In relation to the market imbalance divestiture laws, we moved some a couple of weeks ago in this place and were not supported by the government, and we need to look at that again. And the market perception of a dollar milk—since 2011 we've understood that that is just hugely problematic. That's Coles and Woolies, but there could've been earlier action in relation to that. As was mentioned by Senator Watt, we have had a number of inquiries into this, both back in 2011, in relation to $1 milk, and indeed in 2017, in relation to Murray Goulburn. The government has let people down because they haven't acted on recommendations that were before them.
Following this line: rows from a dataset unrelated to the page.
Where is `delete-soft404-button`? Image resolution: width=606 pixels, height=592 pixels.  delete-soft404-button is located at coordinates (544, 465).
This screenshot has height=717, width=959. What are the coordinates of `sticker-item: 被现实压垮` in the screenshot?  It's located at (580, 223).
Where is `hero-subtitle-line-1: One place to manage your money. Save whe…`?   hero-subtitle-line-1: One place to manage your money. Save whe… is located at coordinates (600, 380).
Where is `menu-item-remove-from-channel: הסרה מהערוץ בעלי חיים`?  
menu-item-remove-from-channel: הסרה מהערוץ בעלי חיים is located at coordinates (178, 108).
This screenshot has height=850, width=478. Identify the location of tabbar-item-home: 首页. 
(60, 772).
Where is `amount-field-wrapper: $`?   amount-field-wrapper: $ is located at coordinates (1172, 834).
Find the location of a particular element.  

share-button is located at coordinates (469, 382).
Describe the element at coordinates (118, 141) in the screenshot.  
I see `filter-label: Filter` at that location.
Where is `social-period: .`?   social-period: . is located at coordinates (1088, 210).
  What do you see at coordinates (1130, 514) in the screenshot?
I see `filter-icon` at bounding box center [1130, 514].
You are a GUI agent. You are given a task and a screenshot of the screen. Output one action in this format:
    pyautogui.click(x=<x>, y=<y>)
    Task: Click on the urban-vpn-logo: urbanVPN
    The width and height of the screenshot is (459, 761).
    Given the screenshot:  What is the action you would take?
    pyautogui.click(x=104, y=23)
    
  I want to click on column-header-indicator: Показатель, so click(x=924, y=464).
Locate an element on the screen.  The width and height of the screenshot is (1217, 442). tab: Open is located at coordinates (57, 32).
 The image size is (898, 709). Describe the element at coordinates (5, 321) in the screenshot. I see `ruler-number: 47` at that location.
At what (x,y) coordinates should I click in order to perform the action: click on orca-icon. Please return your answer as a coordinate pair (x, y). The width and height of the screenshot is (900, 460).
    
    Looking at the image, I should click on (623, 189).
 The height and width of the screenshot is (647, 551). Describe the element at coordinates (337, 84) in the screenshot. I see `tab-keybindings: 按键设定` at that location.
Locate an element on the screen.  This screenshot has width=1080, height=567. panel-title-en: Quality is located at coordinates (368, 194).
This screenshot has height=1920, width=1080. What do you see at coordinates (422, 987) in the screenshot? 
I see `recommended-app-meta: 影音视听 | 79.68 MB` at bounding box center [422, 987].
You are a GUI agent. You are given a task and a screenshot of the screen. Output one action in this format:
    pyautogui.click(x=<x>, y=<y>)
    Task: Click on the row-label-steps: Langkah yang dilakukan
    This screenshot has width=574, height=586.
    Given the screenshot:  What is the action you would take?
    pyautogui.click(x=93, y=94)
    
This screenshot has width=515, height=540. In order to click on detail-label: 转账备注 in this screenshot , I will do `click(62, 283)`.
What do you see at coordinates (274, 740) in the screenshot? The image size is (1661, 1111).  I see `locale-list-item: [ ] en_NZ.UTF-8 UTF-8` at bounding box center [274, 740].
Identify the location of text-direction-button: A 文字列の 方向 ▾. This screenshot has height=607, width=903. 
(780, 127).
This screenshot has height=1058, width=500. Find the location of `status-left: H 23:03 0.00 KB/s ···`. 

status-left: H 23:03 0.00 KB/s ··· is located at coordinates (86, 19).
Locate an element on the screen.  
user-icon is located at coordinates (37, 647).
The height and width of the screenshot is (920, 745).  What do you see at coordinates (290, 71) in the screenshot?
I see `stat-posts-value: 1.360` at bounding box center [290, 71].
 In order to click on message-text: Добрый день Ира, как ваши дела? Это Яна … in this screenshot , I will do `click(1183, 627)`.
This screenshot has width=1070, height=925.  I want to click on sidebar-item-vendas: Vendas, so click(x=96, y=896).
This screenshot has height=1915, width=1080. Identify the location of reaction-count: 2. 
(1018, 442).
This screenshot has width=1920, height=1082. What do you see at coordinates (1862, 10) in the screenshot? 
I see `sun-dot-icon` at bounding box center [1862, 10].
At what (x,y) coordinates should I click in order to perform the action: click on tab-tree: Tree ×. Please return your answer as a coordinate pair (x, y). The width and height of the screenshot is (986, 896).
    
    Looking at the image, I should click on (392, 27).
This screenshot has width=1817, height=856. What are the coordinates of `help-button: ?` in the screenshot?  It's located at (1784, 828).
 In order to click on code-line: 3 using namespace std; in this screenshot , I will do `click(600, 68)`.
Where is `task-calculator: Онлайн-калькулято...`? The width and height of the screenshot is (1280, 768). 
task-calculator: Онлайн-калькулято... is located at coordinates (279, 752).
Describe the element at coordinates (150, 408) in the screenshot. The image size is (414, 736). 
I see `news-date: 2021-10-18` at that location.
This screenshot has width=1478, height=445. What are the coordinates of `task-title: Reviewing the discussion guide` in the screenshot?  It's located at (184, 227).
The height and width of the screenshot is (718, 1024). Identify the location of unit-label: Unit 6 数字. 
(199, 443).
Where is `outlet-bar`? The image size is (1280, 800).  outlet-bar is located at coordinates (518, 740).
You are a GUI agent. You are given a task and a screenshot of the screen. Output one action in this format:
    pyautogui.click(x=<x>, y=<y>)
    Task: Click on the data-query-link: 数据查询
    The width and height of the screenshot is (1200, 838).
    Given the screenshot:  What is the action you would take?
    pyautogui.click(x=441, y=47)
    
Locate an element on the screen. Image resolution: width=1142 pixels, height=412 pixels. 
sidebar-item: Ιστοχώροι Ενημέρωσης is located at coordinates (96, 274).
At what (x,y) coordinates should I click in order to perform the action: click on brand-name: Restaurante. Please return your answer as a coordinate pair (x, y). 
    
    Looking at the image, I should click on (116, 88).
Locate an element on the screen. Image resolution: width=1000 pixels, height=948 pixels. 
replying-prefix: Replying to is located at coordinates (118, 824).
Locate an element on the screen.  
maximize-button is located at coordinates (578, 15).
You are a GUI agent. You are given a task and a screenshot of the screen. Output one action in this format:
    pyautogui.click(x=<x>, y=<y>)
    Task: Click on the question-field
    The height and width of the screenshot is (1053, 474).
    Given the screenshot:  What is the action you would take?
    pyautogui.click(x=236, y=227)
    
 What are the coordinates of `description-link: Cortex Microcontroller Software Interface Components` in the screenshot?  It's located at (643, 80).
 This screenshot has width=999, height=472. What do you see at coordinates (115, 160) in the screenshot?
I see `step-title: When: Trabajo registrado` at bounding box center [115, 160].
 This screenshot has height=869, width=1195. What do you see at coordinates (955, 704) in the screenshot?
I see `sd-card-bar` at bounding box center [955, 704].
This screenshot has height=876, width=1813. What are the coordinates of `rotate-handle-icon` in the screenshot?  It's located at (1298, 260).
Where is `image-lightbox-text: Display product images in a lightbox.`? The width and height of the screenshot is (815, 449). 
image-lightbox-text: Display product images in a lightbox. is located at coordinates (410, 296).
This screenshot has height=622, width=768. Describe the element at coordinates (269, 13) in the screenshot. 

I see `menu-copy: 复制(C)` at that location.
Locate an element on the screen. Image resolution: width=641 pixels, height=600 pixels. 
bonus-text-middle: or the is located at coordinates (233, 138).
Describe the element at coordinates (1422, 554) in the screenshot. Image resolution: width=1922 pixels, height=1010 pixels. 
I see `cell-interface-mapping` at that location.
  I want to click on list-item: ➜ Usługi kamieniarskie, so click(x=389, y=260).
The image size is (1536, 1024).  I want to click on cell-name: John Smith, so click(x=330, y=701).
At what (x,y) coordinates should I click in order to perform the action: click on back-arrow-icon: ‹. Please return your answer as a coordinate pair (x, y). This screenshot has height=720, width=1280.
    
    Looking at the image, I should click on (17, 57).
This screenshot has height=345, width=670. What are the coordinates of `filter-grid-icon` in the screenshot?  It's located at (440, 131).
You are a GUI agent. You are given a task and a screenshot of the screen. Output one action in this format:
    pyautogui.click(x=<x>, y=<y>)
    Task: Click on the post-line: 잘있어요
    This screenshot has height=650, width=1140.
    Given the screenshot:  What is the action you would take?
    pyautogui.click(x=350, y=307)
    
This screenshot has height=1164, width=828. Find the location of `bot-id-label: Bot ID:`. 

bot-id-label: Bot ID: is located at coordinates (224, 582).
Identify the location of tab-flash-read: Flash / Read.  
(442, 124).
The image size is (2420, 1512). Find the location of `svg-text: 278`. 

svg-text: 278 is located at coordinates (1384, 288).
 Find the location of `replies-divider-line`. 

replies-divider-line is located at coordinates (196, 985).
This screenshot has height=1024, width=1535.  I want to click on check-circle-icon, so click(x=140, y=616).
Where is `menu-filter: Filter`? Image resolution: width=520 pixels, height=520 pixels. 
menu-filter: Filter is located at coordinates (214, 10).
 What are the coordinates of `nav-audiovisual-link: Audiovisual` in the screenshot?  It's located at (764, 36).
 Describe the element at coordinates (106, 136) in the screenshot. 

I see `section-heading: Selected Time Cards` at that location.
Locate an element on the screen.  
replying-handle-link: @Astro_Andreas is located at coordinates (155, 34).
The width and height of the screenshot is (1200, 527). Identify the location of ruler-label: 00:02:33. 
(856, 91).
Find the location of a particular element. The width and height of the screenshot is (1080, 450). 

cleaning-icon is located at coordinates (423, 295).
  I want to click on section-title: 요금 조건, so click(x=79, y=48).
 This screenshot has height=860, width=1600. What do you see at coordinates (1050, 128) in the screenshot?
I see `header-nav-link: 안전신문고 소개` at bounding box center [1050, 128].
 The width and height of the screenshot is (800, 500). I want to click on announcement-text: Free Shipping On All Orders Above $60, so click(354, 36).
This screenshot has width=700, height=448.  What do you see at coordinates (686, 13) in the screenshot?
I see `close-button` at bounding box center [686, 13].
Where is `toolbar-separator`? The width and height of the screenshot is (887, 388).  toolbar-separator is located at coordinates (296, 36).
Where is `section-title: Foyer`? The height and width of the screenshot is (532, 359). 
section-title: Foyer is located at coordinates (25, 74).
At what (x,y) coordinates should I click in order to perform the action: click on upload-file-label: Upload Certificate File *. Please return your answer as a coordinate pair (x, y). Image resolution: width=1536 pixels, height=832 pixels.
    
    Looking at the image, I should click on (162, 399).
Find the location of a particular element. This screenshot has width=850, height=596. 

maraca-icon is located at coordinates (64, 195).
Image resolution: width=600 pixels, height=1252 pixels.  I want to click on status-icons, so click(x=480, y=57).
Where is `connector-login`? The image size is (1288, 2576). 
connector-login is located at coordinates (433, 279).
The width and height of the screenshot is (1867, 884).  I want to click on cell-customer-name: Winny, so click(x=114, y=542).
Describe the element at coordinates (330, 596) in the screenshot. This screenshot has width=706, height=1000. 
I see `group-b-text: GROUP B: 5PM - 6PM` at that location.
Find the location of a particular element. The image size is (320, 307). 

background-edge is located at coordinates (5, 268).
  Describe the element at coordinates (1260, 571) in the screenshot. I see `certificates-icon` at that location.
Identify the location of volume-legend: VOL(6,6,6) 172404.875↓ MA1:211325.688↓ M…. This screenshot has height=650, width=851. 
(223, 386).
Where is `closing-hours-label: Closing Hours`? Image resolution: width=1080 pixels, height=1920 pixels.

Scott Ryan (President) Share this | Link to this | Hansard source
Order, Senator Patrick. It being 4.30 pm, in accordance with the motion agreed to this afternoon I will now put the questions required to conclude consideration of the bills listed in that motion. I will deal first with the Australian Crime Commission Amendment (Special Operations and Special Investigations) Bill 2019 and the amendment moved by Centre Alliance. The question is that amendment (1) on sheet 8863, moved by Centre Alliance, be agreed to.
The question now is that amendment (2) on sheet 8863, moved by Centre Alliance, be agreed to.
4:42 pm
Scott Ryan (President) Share this | Link to this | Hansard source
The question is that subitem (2) of item 53 and items 54 to 56 of schedule 1 stand as printed.
Centre Alliance opposed schedule 1 in the following terms—
(3) Schedule 1, item 53, page 11 (lines 12 to 19), subitem (2) to be opposed.
(4) Schedule 1, items 54 to 56, page 11 (line 20) to page 13 (line 33), to be opposed.
4:45 pm
Scott Ryan (President) Share this | Link to this | Hansard source
The question is that the remaining stages of the bill be agreed to and the bill be now passed.